응답은 resp.output 리스트로 온다. type == "message" 블록 안의 content에서 텍스트를 꺼내면 된다.

search_text = ""
for block in resp.output:
    if getattr(block, "type", None) == "message":
        for content in getattr(block, "content", []):
            text = getattr(content, "text", "") or ""
            if text:
                search_text = text
                break

2단계 파이프라인

LLM이 가져온 텍스트를 바로 쓸 수는 없다. 자연어 설명이 섞여 있어서 가격·URL·조건을 파싱하기 어렵다. 두 번째 chat completion으로 JSON으로 변환한다.

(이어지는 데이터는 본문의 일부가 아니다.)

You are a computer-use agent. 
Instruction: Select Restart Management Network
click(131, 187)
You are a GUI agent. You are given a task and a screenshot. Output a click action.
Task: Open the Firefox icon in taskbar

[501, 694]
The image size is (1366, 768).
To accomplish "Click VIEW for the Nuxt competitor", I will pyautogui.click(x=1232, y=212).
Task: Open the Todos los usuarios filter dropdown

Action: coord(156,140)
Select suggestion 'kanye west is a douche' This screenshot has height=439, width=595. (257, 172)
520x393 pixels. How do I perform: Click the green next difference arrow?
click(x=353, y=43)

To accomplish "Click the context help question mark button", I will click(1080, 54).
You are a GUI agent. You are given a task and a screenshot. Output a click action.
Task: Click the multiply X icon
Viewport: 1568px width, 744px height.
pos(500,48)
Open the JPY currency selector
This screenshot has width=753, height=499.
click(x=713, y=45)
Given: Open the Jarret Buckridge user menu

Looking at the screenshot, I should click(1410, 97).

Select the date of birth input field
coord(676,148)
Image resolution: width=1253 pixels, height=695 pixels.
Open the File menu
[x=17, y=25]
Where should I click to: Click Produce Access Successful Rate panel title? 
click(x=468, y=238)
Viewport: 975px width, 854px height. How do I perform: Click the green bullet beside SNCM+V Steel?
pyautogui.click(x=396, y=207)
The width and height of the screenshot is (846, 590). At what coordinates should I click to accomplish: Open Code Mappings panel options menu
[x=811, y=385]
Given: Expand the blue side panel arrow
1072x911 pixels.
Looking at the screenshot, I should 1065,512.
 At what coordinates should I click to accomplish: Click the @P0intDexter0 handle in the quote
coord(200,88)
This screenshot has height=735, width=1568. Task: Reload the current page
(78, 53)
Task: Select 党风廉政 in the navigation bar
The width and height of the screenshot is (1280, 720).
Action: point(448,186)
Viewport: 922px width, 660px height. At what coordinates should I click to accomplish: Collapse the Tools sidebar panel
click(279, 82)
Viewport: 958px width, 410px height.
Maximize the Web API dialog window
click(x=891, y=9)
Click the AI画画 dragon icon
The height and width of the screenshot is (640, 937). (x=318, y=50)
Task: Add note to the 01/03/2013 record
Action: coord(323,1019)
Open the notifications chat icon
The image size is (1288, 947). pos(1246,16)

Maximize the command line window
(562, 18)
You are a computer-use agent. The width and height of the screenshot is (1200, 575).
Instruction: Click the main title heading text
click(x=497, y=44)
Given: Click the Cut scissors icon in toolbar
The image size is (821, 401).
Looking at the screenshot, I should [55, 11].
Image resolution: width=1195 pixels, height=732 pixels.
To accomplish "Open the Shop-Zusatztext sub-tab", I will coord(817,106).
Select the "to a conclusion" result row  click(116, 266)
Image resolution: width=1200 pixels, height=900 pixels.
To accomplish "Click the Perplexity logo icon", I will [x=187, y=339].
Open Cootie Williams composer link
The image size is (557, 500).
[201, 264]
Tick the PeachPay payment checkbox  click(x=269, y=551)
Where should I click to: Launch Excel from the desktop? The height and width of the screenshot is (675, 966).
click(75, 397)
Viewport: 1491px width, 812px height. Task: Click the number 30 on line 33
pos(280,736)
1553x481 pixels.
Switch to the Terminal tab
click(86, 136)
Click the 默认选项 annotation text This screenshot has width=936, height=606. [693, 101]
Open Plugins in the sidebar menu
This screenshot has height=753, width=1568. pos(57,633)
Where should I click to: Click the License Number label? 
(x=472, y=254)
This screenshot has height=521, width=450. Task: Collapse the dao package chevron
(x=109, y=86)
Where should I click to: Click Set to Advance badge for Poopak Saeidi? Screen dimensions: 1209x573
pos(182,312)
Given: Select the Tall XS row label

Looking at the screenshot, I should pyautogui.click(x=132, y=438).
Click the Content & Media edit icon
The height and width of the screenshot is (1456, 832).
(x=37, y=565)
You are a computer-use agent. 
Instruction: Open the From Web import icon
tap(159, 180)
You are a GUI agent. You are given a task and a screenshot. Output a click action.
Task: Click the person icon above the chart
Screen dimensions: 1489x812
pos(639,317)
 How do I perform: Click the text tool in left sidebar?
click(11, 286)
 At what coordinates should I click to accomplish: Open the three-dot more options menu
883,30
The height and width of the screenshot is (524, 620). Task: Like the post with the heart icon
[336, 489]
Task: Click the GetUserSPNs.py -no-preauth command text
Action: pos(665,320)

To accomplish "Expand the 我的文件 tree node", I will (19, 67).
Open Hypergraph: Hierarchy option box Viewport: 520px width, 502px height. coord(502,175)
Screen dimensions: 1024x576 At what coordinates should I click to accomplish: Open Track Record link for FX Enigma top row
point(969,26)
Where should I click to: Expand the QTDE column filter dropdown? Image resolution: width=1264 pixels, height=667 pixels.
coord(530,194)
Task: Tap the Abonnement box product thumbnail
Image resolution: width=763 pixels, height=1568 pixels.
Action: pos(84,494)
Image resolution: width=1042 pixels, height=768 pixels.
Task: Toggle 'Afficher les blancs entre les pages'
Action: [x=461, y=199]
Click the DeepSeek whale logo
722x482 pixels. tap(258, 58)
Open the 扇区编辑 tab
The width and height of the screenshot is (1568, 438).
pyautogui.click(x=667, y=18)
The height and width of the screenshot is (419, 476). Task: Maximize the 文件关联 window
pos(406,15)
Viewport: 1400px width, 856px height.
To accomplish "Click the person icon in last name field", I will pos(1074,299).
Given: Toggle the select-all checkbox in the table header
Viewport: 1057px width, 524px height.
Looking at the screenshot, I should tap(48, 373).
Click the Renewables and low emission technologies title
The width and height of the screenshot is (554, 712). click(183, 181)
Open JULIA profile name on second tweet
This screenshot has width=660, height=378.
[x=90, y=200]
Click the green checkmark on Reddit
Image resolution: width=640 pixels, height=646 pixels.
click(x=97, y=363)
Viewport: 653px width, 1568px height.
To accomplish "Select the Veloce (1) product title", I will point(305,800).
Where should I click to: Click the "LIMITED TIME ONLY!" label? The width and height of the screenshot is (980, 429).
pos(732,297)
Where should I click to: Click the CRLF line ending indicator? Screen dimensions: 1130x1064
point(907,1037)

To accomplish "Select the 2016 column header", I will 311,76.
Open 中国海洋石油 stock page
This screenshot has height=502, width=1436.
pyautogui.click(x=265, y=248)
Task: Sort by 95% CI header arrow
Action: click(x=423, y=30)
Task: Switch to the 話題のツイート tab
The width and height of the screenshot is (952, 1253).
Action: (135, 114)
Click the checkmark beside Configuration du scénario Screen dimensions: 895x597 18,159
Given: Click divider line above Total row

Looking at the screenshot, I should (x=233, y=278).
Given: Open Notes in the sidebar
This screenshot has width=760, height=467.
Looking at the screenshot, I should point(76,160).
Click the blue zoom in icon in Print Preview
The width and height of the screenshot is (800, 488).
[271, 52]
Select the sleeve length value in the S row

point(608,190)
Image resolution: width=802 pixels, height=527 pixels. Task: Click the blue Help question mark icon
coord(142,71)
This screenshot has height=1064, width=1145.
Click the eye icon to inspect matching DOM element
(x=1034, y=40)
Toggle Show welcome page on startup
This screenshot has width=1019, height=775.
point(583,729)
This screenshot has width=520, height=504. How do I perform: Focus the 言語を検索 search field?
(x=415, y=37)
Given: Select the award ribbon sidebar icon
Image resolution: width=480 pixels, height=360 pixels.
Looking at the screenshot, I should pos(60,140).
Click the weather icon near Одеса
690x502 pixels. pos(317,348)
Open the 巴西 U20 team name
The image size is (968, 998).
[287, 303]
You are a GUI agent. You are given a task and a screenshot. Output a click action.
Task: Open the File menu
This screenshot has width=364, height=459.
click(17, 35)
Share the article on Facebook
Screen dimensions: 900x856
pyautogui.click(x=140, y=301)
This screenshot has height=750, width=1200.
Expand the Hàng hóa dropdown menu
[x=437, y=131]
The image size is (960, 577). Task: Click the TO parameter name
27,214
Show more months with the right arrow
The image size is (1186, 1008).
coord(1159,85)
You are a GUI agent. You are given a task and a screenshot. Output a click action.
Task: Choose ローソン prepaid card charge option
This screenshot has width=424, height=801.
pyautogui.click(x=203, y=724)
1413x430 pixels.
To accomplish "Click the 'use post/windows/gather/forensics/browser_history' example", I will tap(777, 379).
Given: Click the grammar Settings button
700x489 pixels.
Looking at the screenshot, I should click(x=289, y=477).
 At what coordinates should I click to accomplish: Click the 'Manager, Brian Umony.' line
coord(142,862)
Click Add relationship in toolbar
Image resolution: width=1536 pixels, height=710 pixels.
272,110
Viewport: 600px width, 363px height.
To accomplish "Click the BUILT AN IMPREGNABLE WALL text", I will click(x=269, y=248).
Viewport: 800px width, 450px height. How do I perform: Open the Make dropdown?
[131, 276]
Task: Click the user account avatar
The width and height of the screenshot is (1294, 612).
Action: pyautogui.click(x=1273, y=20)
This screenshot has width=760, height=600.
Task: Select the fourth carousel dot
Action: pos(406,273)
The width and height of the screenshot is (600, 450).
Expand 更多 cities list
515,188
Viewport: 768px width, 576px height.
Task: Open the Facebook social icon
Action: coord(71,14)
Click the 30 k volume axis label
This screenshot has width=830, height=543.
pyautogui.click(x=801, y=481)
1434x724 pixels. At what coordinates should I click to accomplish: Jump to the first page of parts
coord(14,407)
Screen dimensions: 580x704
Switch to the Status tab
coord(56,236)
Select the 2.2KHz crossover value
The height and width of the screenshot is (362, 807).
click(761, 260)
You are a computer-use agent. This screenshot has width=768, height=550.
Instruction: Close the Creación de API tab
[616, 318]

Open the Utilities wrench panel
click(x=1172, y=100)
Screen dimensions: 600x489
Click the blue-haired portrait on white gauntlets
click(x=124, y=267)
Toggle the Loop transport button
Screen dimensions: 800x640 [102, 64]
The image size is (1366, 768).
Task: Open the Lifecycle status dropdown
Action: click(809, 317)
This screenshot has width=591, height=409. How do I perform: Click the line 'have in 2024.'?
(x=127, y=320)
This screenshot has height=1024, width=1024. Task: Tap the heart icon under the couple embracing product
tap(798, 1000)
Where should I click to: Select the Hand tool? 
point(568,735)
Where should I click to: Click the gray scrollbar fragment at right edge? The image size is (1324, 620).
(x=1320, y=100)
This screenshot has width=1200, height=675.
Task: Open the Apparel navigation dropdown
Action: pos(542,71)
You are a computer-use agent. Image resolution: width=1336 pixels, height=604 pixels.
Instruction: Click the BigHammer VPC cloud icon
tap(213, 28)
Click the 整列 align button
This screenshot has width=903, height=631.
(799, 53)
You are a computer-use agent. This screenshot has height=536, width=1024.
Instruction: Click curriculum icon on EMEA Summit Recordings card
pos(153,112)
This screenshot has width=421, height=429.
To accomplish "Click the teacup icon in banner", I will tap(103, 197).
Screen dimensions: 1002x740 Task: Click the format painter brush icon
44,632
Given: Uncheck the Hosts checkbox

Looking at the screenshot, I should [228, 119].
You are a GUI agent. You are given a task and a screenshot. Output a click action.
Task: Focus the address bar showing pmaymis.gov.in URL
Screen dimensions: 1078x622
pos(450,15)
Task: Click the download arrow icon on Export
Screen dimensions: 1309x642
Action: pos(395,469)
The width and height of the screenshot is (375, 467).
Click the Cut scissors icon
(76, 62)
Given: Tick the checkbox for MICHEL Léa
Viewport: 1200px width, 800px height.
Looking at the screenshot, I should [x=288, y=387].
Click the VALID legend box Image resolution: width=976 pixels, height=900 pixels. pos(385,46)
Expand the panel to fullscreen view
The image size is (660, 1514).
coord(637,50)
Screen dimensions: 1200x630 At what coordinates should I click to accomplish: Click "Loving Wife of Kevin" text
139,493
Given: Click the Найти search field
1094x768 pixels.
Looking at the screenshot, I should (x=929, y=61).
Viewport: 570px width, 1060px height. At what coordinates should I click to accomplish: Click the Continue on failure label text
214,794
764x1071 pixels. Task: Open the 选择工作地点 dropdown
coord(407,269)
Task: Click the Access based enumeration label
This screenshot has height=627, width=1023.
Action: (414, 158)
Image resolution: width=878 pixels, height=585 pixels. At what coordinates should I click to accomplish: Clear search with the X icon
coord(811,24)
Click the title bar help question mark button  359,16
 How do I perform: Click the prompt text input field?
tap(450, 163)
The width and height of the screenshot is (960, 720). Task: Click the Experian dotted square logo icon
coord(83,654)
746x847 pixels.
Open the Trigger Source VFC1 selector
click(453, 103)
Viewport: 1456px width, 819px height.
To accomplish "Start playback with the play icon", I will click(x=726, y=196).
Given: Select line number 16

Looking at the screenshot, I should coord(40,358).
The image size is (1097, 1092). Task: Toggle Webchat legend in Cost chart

parse_resp = client.chat.completions.create(
    model="gpt-4.1",
    messages=[
        {"role": "system", "content": _PARSE_SYSTEM},
        {"role": "user", "content": f"Search results:\n\n{search_text[:4000]}"},
    ],
    response_format={"type": "json_object"},
    temperature=0,
    max_tokens=1200,
)

_PARSE_SYSTEM 프롬프트에서 출력 스키마를 고정한다.

_PARSE_SYSTEM = """
Convert the product search results text into a JSON object.
Return ONLY valid JSON, no markdown, no explanation.

Output format:
{"offers": [
  {
    "title": "listing title",
    "price": 350000,
    "currency": "KRW",
    "url": "https://...",
    "source": "중고나라",
    "origin_country": "KR",
    "condition": "used",
    "shipping_cost": 0
  }
]}

Rules:
- price must be a plain number (remove currency symbols and commas)
- currency: "KRW" / "JPY" / "USD"
- Only include listings with a real URL
- Maximum 10 offers
"""

temperature=0, json_object response format 조합이면 구조가 꽤 안정적으로 나온다.

사이트별 프롬프트 분기

사이트마다 검색 URL과 언어가 다르기 때문에 site prompt를 분리했다.

_SITE_PROMPTS = {
    "yahoo_auction": (
        "Search Yahoo! Auctions Japan (auctions.yahoo.co.jp) for used listings of: {query}\n"
        "Find multiple actual auction/buy-it-now listings with prices in JPY.\n"
        "Include at least 5 listings if available."
    ),
    "amazon_jp": (
        "Search Amazon Japan (amazon.co.jp) for listings of: {query}\n"
        "Find new and used product listings with prices in JPY."
    ),
    "naver_used": (
        "Search Naver Shopping used goods (search.shopping.naver.com) for: {query} 중고\n"
        "Find used product listings from 중고나라, 번개장터, or other Korean sellers."
    ),
}

야후옥션·Amazon JP는 일본어 쿼리를 넘기고, 네이버는 한국어 쿼리를 쓴다.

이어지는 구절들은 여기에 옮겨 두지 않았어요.